#### The request:
Rewrite the stretch of records from the line containing "Where should I" through the line containing "tap(391, 539)" as a Markdown table with the columns Row and Line, giving each line its own numbered row and leaving out blank lines.

#### Rows:
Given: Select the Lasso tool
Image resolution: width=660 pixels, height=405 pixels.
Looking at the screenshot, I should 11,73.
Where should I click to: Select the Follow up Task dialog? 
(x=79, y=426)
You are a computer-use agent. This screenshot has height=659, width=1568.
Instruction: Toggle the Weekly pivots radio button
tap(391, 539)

* * *

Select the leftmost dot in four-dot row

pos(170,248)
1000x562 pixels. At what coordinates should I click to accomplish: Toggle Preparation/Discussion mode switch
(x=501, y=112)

#### Answer to the problem:
| Row | Line |
|---|---|
| 1 | Where should I click to: Select the Follow up Task dialog?  |
| 2 | (x=79, y=426) |
| 3 | You are a computer-use agent. This screenshot has height=659, width=1568. |
| 4 | Instruction: Toggle the Weekly pivots radio button |
| 5 | tap(391, 539) |